The cost of ownership will depend also on the flexibility of the vendor service models offered, including any additional services offered. Many new entrants to the market have focused on remote vibration analysis as-a-Service, whereas traditional PdM service providers may blend their wireless deployment costs into billable hours for other (route-based) services. The optimum business model depends heavily on the maturity of the buyer’s PdM program and should consider the competency levels of the internal maintenance and reliability teams. 
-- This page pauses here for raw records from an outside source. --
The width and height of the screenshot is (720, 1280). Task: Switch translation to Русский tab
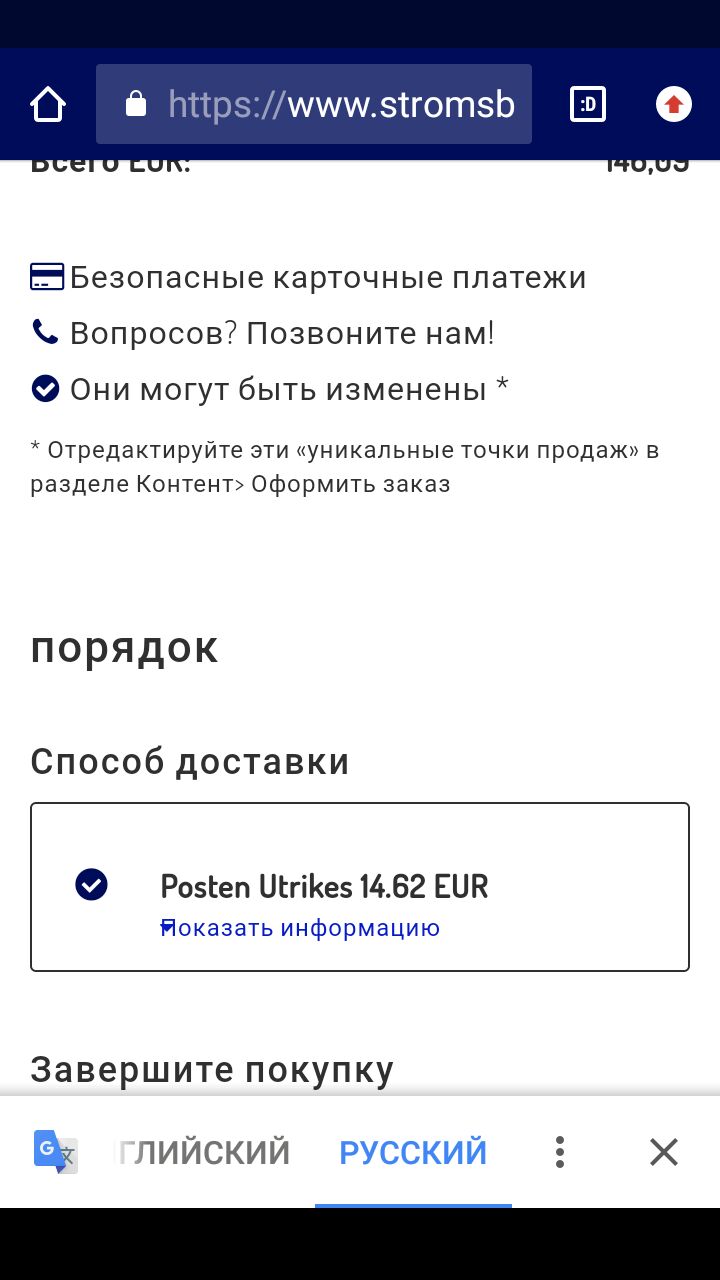[x=413, y=1152]
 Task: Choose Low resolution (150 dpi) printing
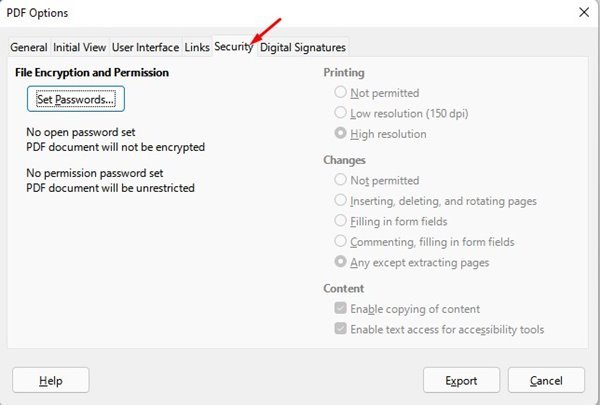pyautogui.click(x=342, y=114)
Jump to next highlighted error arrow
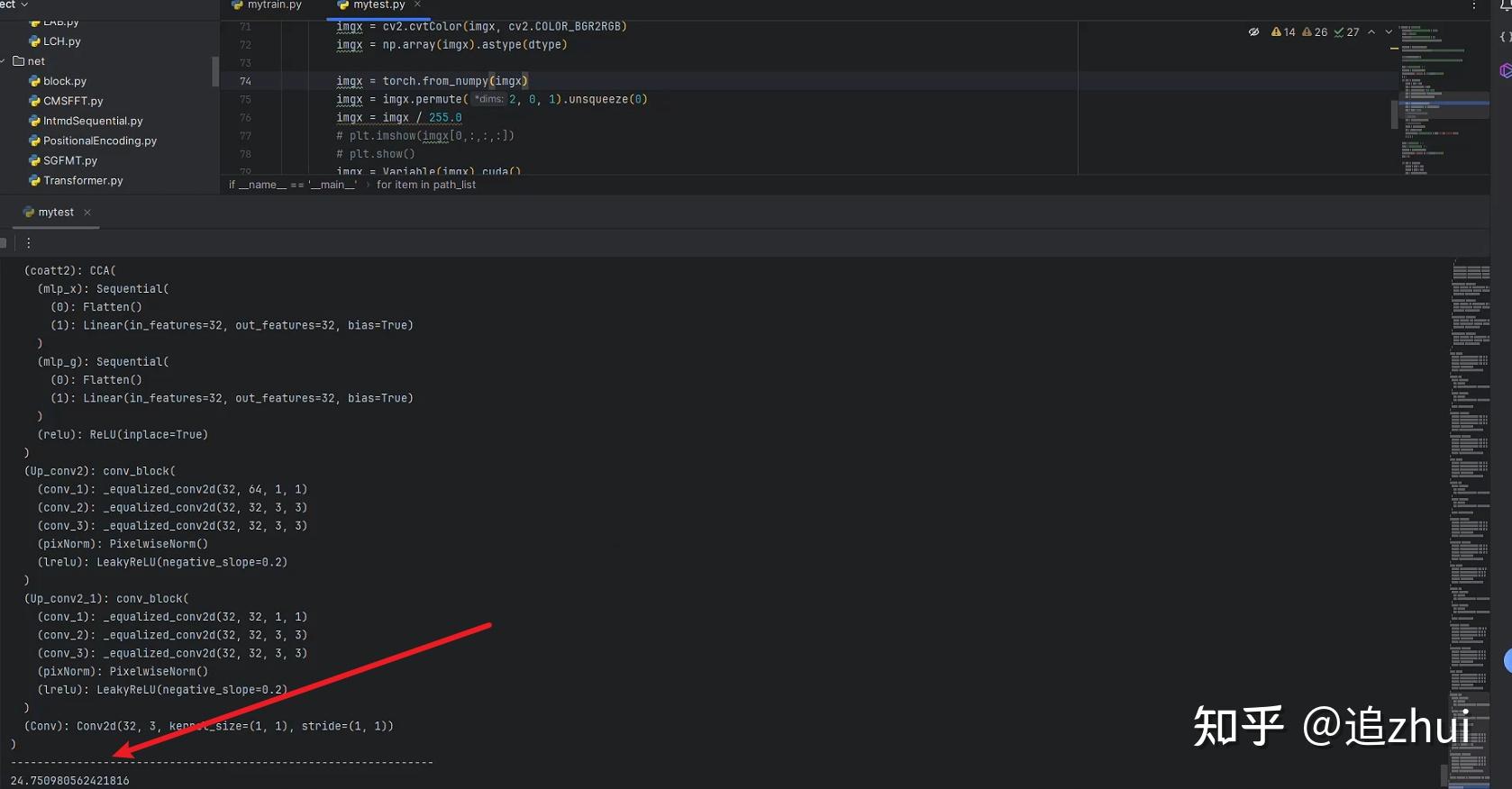 click(1389, 32)
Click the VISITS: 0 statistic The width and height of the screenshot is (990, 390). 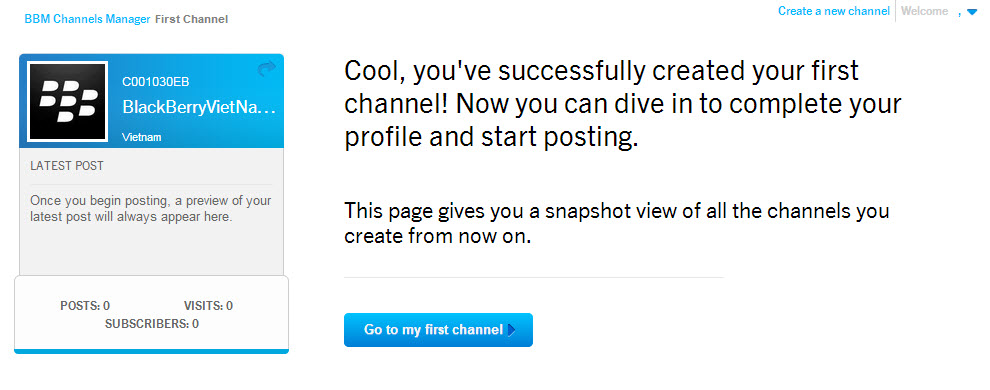coord(208,306)
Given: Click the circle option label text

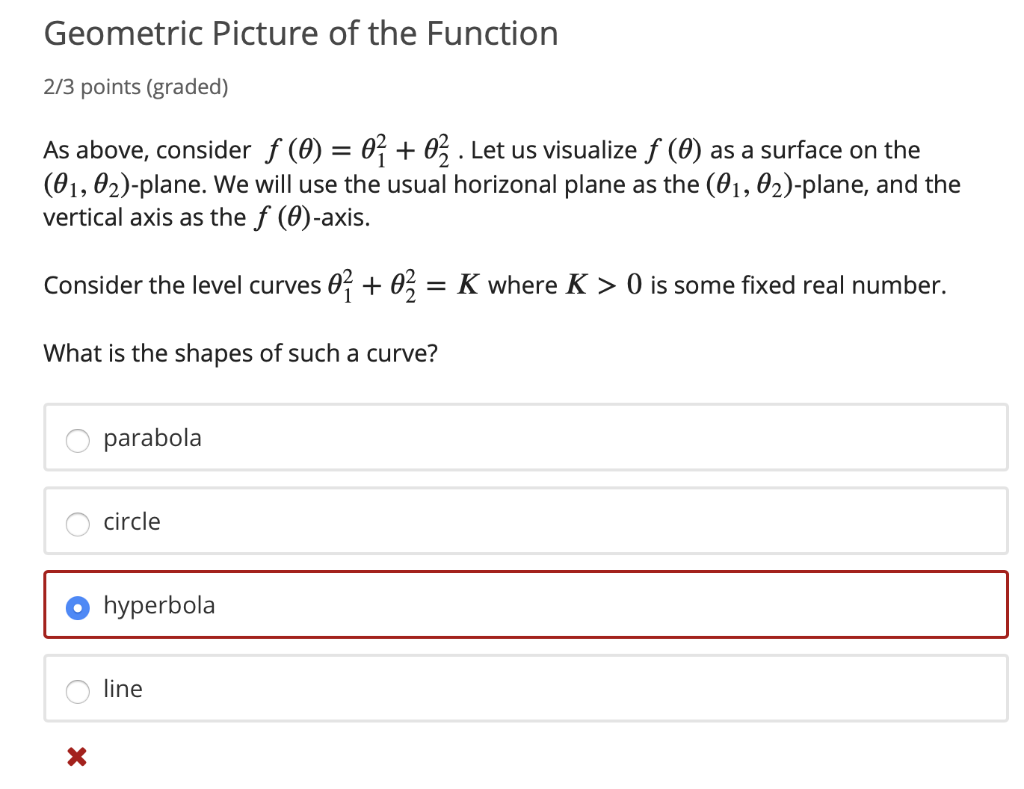Looking at the screenshot, I should click(x=131, y=521).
Conservative adopters will be interested in the financial soundness, breadth of resources, geographic reach, experience and PdM pedigree of the vendor or service provider. Testimonies from current customers are invaluable, and some leading vendors make references readily available, regularly hosting summits full of customer testimonials.

A thorough study of vendor collateral comparing specifications and features, supplemented by vendor interviews by knowledgeable individuals will narrow your options, enhancing the chances of finding a good fit, but the only sure way to validate spec sheets or sales claims is to deploy and evaluate in your environment. Given the time, energy and cost of testing a system, many first-time adopters solicit recommendations from trusted sources before engaging. 

 

In Part three of this series, we consider how the reliability and maintenance team may effectively approach the daunting task of curating and engaging wireless condition monitoring vendors.  



[1] The core sensor element is still a 2nd order system. [2] Most of the research on this subject pertains to large rechargeable battery chemistries used in EVs. [3] Temperature measurement generally comes for free, since it is easily integrated into the semiconductor MEMS device. Sensing temperature internal to the sensor enclosure however is unlikely to suffice if true asset surface temperature is desired.